Sunday, October 9, 2016

Elevation data: TIN vs. DEM (the vector/raster dichotomy epitomised)

In the world of geographic information science there exists two primary kinds of data- vector and raster.  The differences between the two could be discussed to no end, and everyone has their preference, but for some applications one can be simply superior to the other.  A  rather perfect example of this dyad is the comparison of elevation depicted with a vector TIN data set vs. that which is displayed with a raster DEM.  The triangular irregular network (TIN) is created from a series of elevation measurements called 'mass points,' which are connected with 'breaklines,' and elevations are interpolated from these.  The digital elevation model (DEM) is a digital representation of topography, which is displayed with a grid of spot heights, and is a widely used type of raster image.  Contour lines are a standard 2D representation of elevation, and can be created in ArcGIS from either a TIN or a DEM data set.

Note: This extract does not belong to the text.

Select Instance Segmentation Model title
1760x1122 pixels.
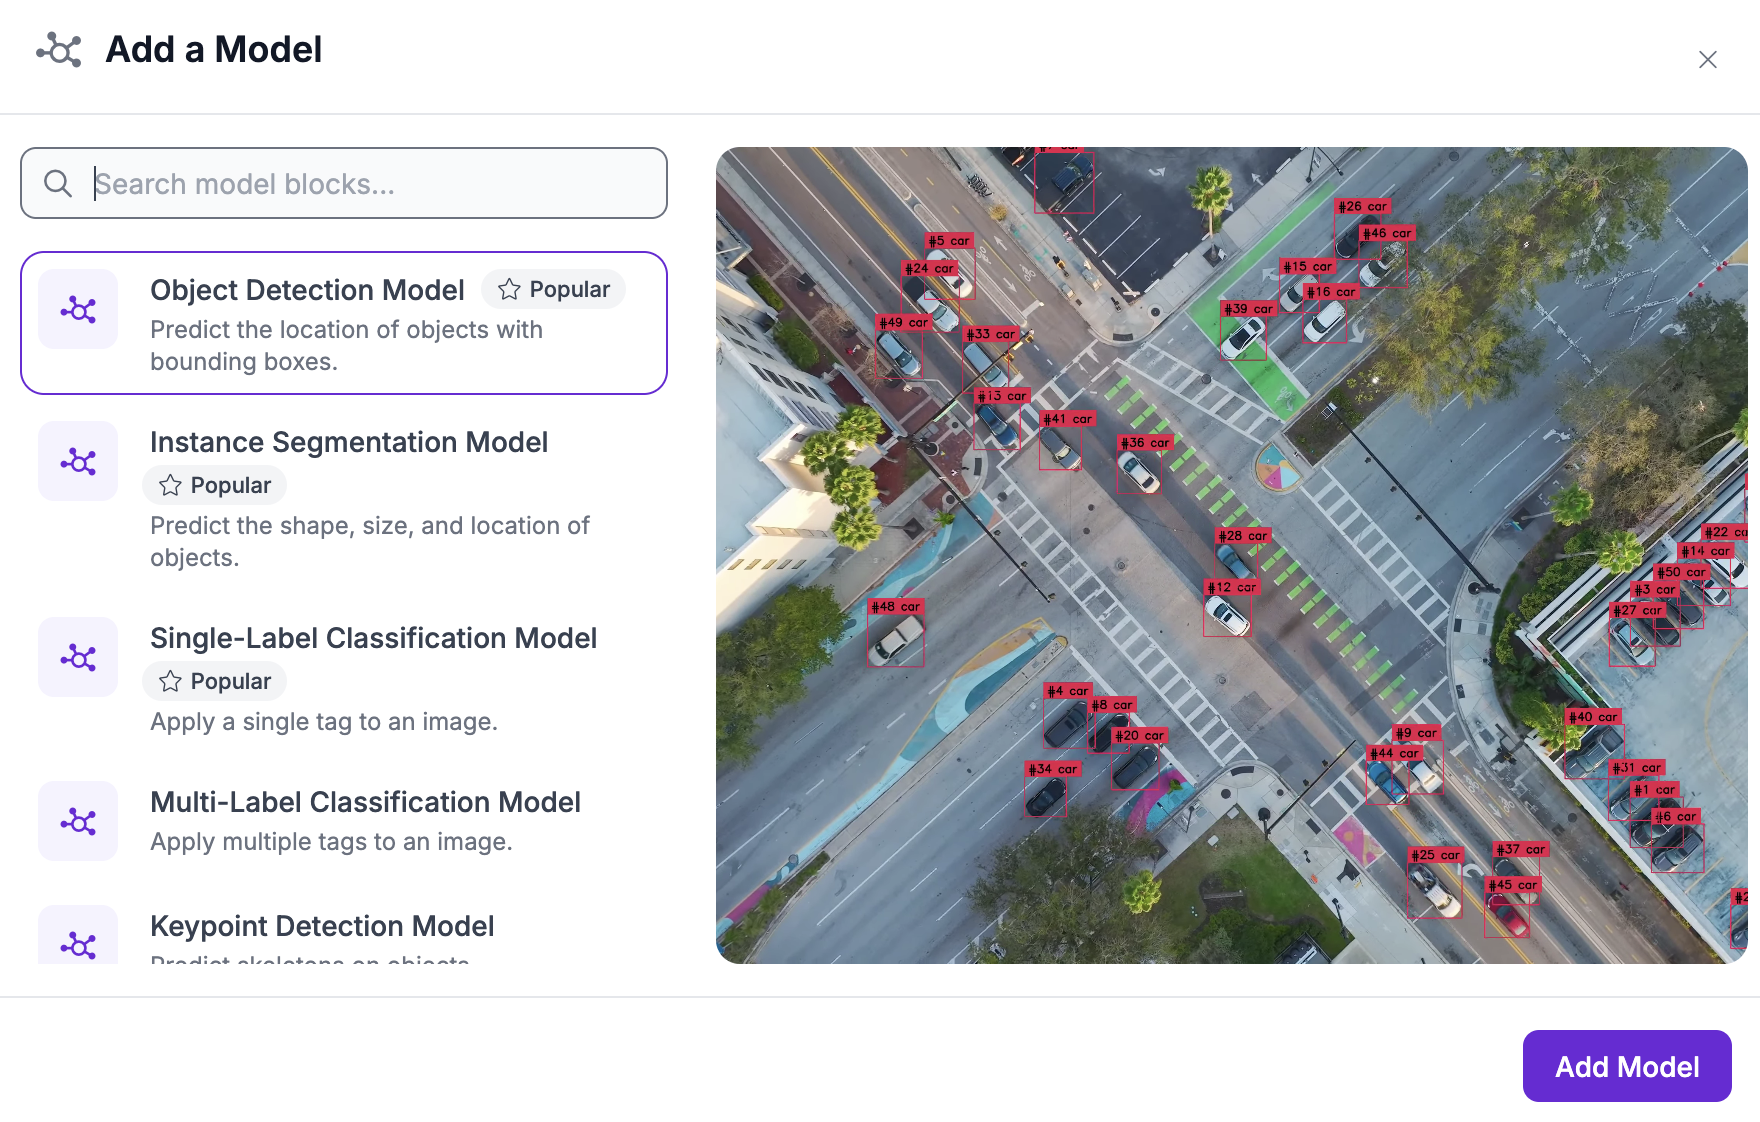click(348, 442)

Above is an image with contour lines created from the same area, one set created from a TIN, and one from a DEM.  The most immediately notable difference between the two sets of lines is that the TIN contours are more angular, and don't curve in the same way as those created from the DEM.  This is somewhat logical, given that the TIN consists of discrete triangles, whereas the DEM represents a more continuous surface of values.  Because elevation is a more continuous phenomena- it's not delineated in nature with discrete lines- one might contend that the DEM provides the superior representation.  The TIN data lacks the more nuanced variations in values, which allow for the curved contour lines.  Thus it could be concluded that though vector data is invaluable in many situations, a raster image is somewhat preferable in the examination of phenomena like elevation.   

Sunday, October 2, 2016

Location-Allocation Modeling

Anyone who has ever wondered how, exactly, it is decided just where things like new schools, new stores or other facilities will be located has considered a problem of location-allocation.  In making these decisions, which mainly involve analysis of things like travel cost, distance, and customer locations, a multitude of factors must be considered, and locations are decided upon based on their suitability.

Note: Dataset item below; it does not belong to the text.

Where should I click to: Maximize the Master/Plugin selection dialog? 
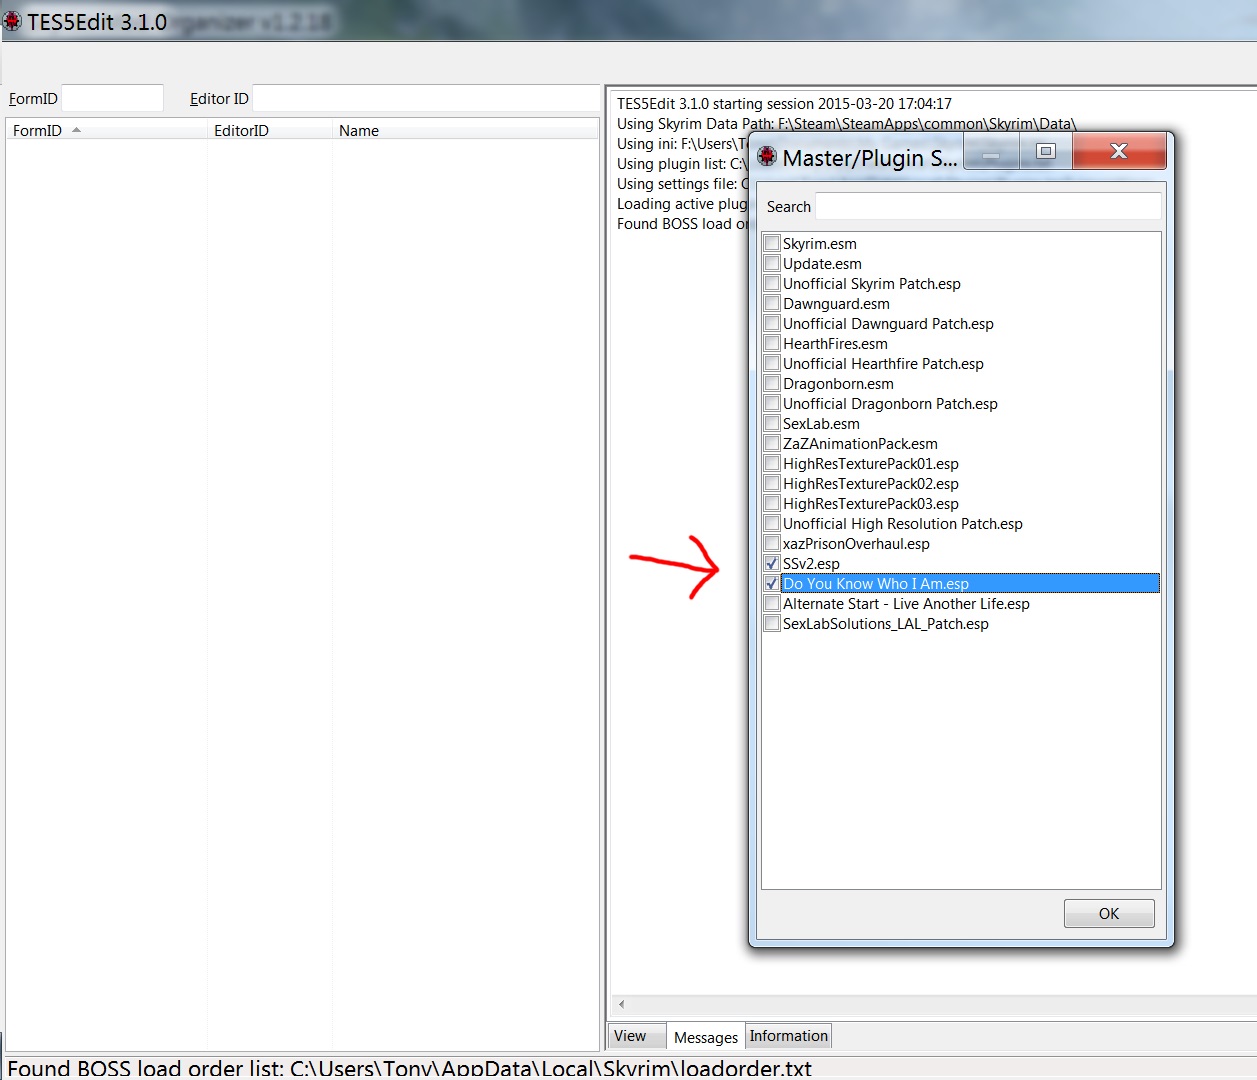pos(1045,152)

Above is a comparison of market area assignment to distribution centers- both before and after the location-allocation model.  Each of the 22 distribution center points serves the market areas, based upon customer locations.  After the location analysis, the market area assignments are improved, as the number of customers within each and the distribution centers they use have been optimized according to our specified criteria.